**HOW TO COMPLETE THIS TASK**.
Your output should be the lines from the one with "The height and width of the screenshot is (594, 702)." through the last line of the records below, exactly as written, minus the pictures.

**GIVEN INFORMATION**.
------------------------------------------------------------
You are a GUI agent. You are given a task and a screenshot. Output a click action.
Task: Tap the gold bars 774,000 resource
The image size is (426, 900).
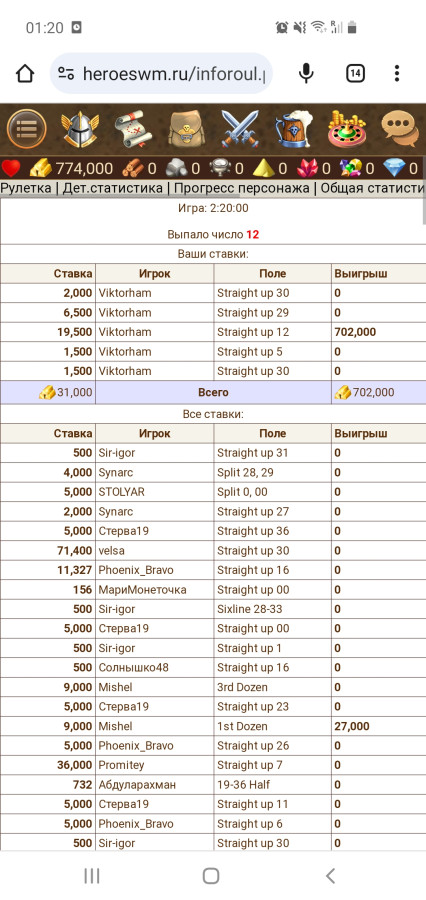pyautogui.click(x=71, y=169)
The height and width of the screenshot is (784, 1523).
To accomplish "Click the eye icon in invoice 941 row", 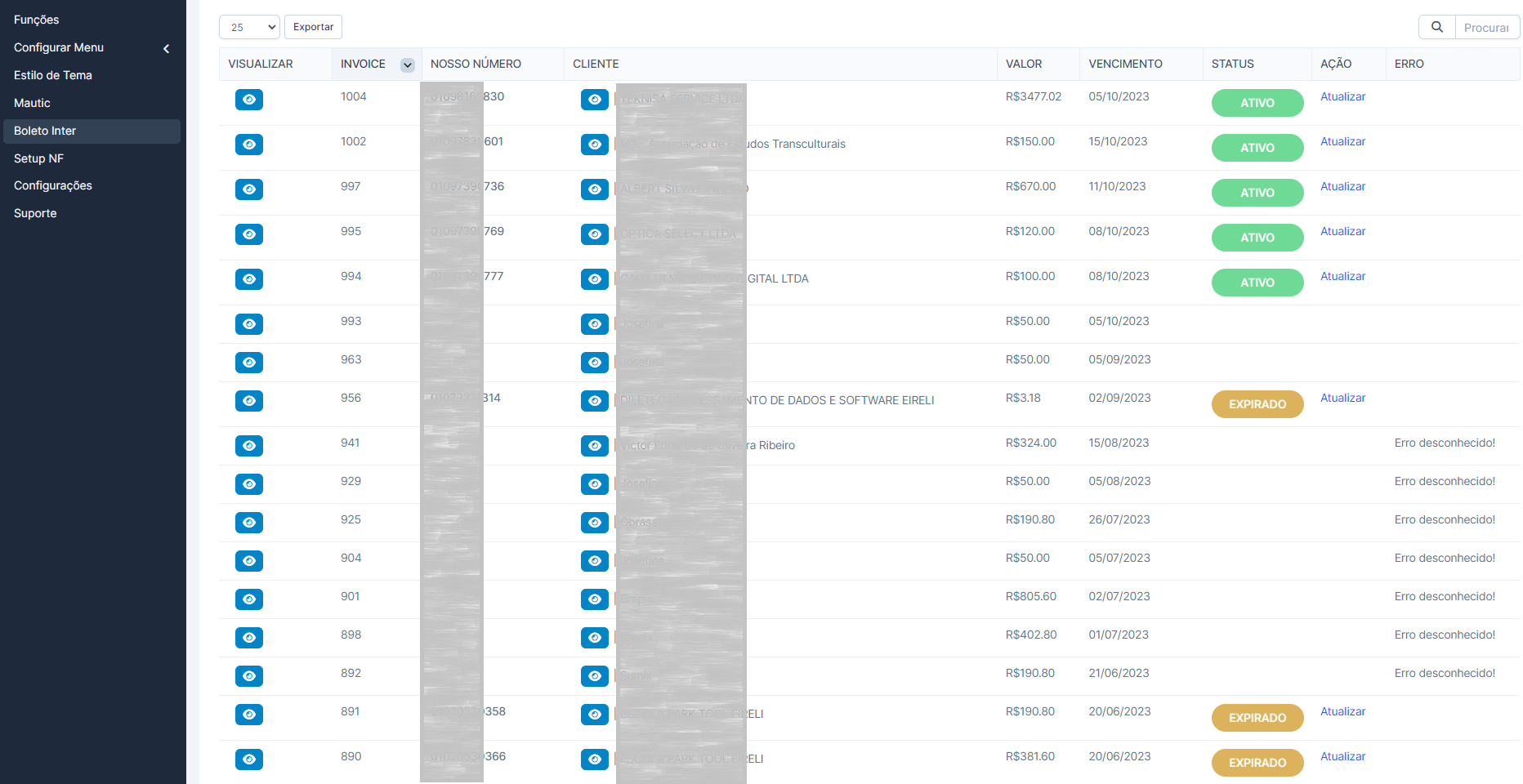I will coord(249,446).
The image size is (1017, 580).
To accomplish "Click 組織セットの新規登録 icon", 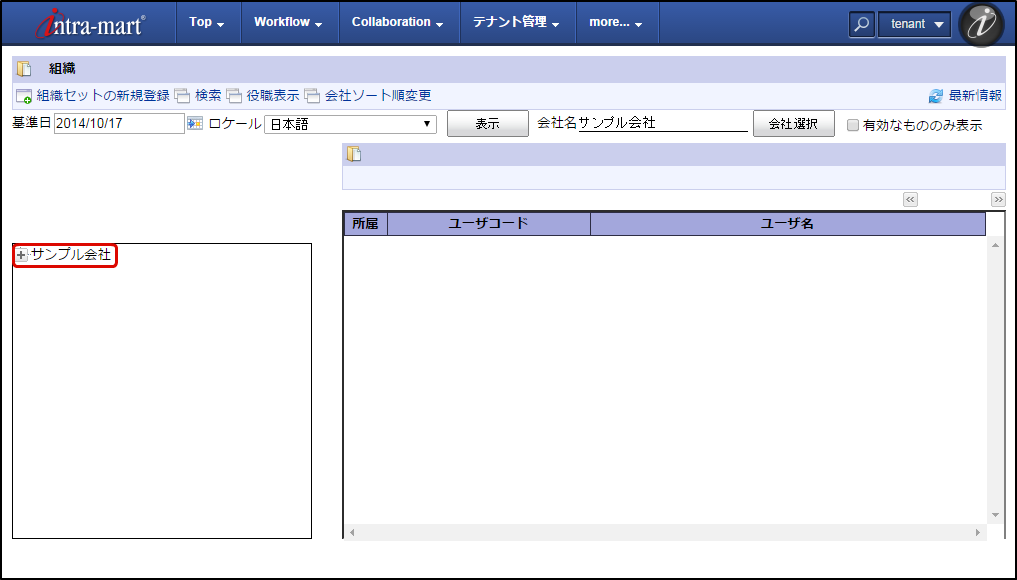I will tap(24, 96).
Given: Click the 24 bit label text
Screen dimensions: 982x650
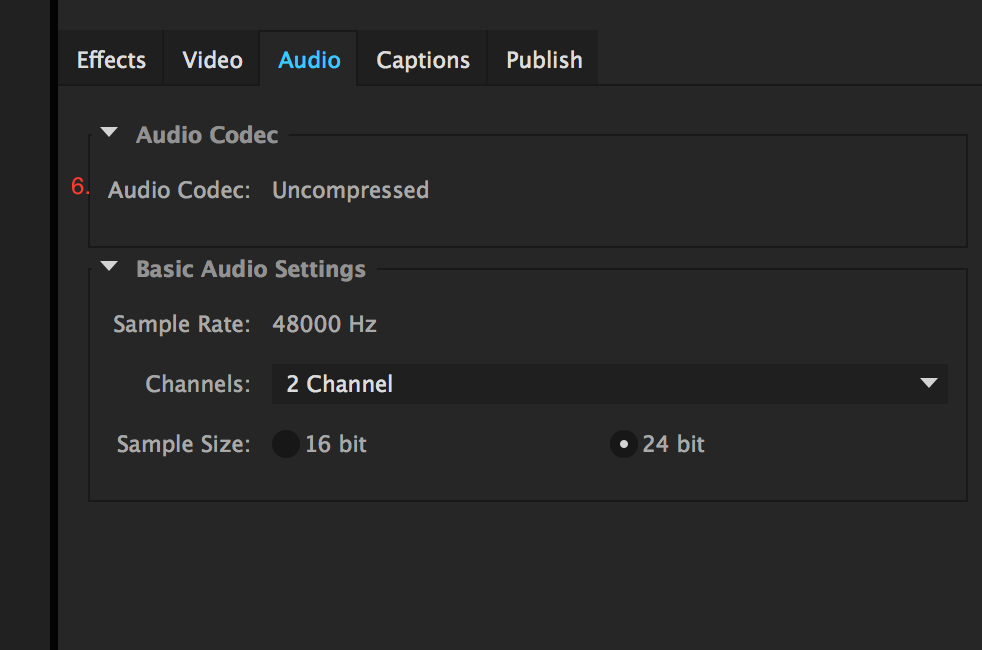Looking at the screenshot, I should point(673,444).
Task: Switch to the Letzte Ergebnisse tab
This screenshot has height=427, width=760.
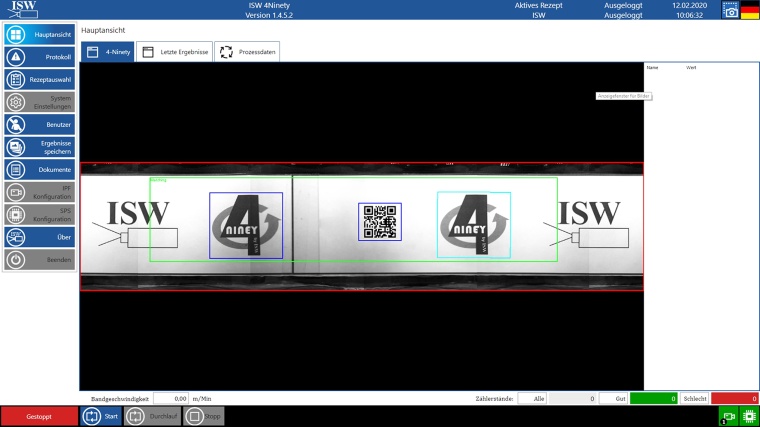Action: point(175,52)
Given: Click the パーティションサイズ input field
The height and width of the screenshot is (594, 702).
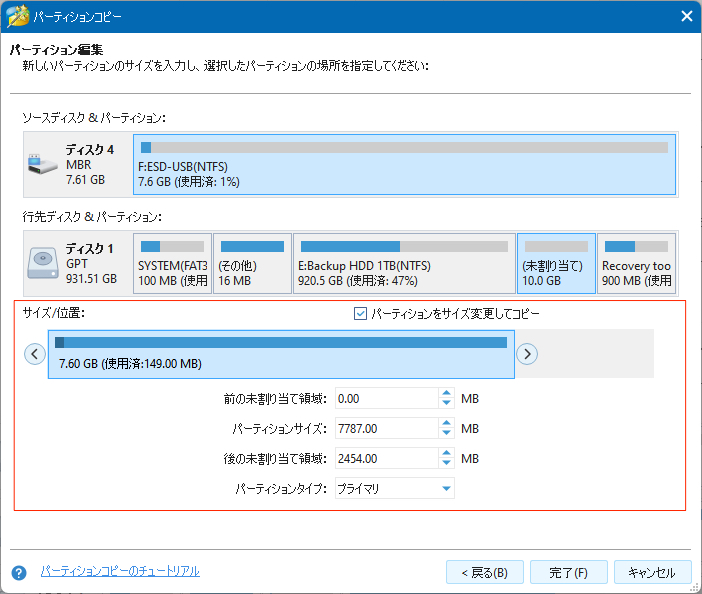Looking at the screenshot, I should tap(385, 428).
------------------------------------------------------------
**THE COMPLETED TASK**.
The height and width of the screenshot is (594, 702).
Looking at the screenshot, I should tap(385, 428).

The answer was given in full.